Data in this exercise =>
<<<<
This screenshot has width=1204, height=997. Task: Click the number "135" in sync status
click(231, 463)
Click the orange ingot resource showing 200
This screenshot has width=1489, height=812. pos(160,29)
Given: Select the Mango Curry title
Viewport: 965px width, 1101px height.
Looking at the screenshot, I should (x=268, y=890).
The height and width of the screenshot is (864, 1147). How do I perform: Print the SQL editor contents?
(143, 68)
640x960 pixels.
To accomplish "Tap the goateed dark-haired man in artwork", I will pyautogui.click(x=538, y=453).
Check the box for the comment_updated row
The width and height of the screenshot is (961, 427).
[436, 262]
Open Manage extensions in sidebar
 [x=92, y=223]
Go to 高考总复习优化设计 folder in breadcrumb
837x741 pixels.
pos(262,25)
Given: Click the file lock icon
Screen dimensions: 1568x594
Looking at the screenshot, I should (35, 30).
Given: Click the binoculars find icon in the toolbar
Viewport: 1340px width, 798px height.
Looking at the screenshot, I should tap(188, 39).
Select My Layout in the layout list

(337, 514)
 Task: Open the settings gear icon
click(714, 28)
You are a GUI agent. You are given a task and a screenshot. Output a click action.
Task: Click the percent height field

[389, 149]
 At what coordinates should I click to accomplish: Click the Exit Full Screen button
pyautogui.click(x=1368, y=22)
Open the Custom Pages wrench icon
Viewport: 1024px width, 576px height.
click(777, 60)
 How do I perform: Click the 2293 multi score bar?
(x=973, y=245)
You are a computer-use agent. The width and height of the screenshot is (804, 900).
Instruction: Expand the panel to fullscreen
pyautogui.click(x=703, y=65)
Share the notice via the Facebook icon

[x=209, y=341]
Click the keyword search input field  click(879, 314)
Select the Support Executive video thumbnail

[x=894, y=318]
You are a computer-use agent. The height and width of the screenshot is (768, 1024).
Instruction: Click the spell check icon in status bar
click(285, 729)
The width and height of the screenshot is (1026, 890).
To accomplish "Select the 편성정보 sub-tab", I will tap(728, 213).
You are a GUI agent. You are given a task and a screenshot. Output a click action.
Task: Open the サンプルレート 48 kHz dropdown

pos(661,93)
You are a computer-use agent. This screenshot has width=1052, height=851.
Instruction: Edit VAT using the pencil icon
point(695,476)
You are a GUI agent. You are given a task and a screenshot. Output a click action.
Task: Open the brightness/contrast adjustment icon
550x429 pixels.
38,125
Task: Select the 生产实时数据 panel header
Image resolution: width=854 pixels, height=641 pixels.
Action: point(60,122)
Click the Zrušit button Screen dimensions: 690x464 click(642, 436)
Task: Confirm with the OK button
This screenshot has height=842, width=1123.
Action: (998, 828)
>>>>
From the records above, extract every entry exactly as given.

This screenshot has width=1204, height=997. Task: Click the number "135" in sync status
click(231, 463)
Click the orange ingot resource showing 200
This screenshot has width=1489, height=812. pos(160,29)
Given: Select the Mango Curry title
Viewport: 965px width, 1101px height.
Looking at the screenshot, I should (x=268, y=890).
The height and width of the screenshot is (864, 1147). How do I perform: Print the SQL editor contents?
(143, 68)
640x960 pixels.
To accomplish "Tap the goateed dark-haired man in artwork", I will pyautogui.click(x=538, y=453).
Check the box for the comment_updated row
The width and height of the screenshot is (961, 427).
[436, 262]
Open Manage extensions in sidebar
 [x=92, y=223]
Go to 高考总复习优化设计 folder in breadcrumb
837x741 pixels.
pos(262,25)
Given: Click the file lock icon
Screen dimensions: 1568x594
Looking at the screenshot, I should (35, 30).
Given: Click the binoculars find icon in the toolbar
Viewport: 1340px width, 798px height.
Looking at the screenshot, I should tap(188, 39).
Select My Layout in the layout list

(337, 514)
 Task: Open the settings gear icon
click(714, 28)
You are a GUI agent. You are given a task and a screenshot. Output a click action.
Task: Click the percent height field

[389, 149]
 At what coordinates should I click to accomplish: Click the Exit Full Screen button
pyautogui.click(x=1368, y=22)
Open the Custom Pages wrench icon
Viewport: 1024px width, 576px height.
click(777, 60)
 How do I perform: Click the 2293 multi score bar?
(x=973, y=245)
You are a computer-use agent. The width and height of the screenshot is (804, 900).
Instruction: Expand the panel to fullscreen
pyautogui.click(x=703, y=65)
Share the notice via the Facebook icon

[x=209, y=341]
Click the keyword search input field  click(879, 314)
Select the Support Executive video thumbnail

[x=894, y=318]
You are a computer-use agent. The height and width of the screenshot is (768, 1024).
Instruction: Click the spell check icon in status bar
click(285, 729)
The width and height of the screenshot is (1026, 890).
To accomplish "Select the 편성정보 sub-tab", I will tap(728, 213).
You are a GUI agent. You are given a task and a screenshot. Output a click action.
Task: Open the サンプルレート 48 kHz dropdown

pos(661,93)
You are a computer-use agent. This screenshot has width=1052, height=851.
Instruction: Edit VAT using the pencil icon
point(695,476)
You are a GUI agent. You are given a task and a screenshot. Output a click action.
Task: Open the brightness/contrast adjustment icon
550x429 pixels.
38,125
Task: Select the 生产实时数据 panel header
Image resolution: width=854 pixels, height=641 pixels.
Action: point(60,122)
Click the Zrušit button Screen dimensions: 690x464 click(642, 436)
Task: Confirm with the OK button
This screenshot has height=842, width=1123.
Action: (998, 828)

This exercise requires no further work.